Flag of Iran. (photo credit:REUTERS)


Iran has been  pursuing nuclear weapons for most of the last three decades.

The quest began at the end of the Iran-Iraq War in 1988, when the Islamic Republic’s founder Ayatollah Ruhollah Khomeini famously “drank the poisoned chalice” and accepted UN Security Council Resolution 598 that put at end to that eight-year, blood-drenched war. Never again, Khomenei vowed, would Iran drink such poison, and the country’s race for nuclear arms – something that would have precluded the need for what Khomeini viewed as a capitulation – was on.

During the last nearly 30 years the world – with varying degrees of seriousness and intensity – has tried to block that path.

For much of that time period the strategy was to to kick the can down the road, delay the Iranians, place impediments in their way in the hope that in the interim something would happen: either there would be regime change in Iran, or the Iranian rulers — of their own accord or because of popular unrest — would come to realize that the price of a nuclear bomb was too high, and that if they wanted to save the country’s economy, they would have to scuttle the bomb.

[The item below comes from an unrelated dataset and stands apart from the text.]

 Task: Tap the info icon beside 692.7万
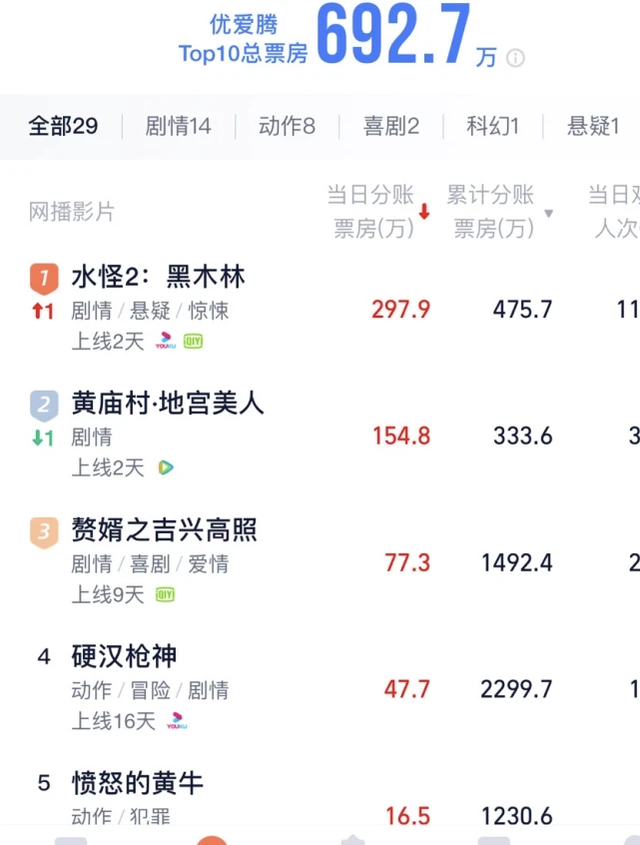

So during this period computers viruses were sent to infect the Iranian computers, some Iranian nuclear scientists and engineers were assassinated or disappeared, and straw companies were set up around the world selling faulty material to the mullahs, so that when they spun their centrifuges, the centrifuges would blow up.

And all that was happening on the radar screen. Below the radar screen much more was happening with the the goal of buying time so the Iranians would somehow make the decision to stop on their own; that the price of a bomb was simply not worth it.

The agreement hammered out in Vienna on Sunday, the one Prime Minister Benjamin Netanyahu has railed against endlessly, buys the Iranians more time. Ten years of it. During this period the Iranians will be hard pressed to assemble a nuclear bomb. But then the sun will set on the agreement and all bets will be off. Then the Iranians, according to Israel’s reading of the deal, won’t have to sneak around to put together a bomb, they will be able to do it in broad daylight.

And there is Israel’s problem. At a time when the Iranians came to the negotiations because their economy was being devastated, the world powers had the opportunity not to just kick the can down the road, but rather to kick it over the fence, deep, deep into one of the neighbor’s bushes.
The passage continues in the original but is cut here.